**Data items**

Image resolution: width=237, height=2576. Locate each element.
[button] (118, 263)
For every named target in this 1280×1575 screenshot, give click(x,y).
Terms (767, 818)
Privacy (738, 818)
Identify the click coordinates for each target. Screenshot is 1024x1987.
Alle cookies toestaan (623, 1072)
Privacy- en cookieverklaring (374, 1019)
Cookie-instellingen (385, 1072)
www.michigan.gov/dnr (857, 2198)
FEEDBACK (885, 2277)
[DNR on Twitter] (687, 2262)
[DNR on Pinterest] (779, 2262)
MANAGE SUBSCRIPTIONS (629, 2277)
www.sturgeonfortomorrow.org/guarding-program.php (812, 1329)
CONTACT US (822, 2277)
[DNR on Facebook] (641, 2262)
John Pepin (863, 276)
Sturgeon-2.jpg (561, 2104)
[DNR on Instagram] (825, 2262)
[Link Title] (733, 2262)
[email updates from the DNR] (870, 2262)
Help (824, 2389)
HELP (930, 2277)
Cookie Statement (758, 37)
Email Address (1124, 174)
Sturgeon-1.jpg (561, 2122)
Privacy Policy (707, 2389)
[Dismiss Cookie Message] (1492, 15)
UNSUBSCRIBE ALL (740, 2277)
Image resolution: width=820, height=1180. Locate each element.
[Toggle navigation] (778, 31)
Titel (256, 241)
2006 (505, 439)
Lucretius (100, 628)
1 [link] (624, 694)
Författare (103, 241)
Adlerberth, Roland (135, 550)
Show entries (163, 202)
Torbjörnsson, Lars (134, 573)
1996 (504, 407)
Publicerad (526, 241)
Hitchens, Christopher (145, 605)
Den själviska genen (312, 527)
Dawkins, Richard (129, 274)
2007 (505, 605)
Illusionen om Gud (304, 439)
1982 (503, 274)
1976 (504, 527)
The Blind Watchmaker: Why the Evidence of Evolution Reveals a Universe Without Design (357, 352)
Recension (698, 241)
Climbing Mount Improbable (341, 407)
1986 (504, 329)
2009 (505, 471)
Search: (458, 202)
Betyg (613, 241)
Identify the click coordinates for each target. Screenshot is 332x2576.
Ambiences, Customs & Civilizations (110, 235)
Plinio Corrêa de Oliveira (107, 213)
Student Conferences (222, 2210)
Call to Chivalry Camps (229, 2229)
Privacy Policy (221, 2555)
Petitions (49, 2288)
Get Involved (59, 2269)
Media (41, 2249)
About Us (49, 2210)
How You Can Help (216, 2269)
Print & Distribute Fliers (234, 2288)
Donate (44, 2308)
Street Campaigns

**What the task requires**
Look through the entries above and report each line where the string "coordinates" occurs.

**Answer to the problem**
Identify the click coordinates for each target. Screenshot is 1024x1987.
Identify the click coordinates for each target. Screenshot is 332x2576.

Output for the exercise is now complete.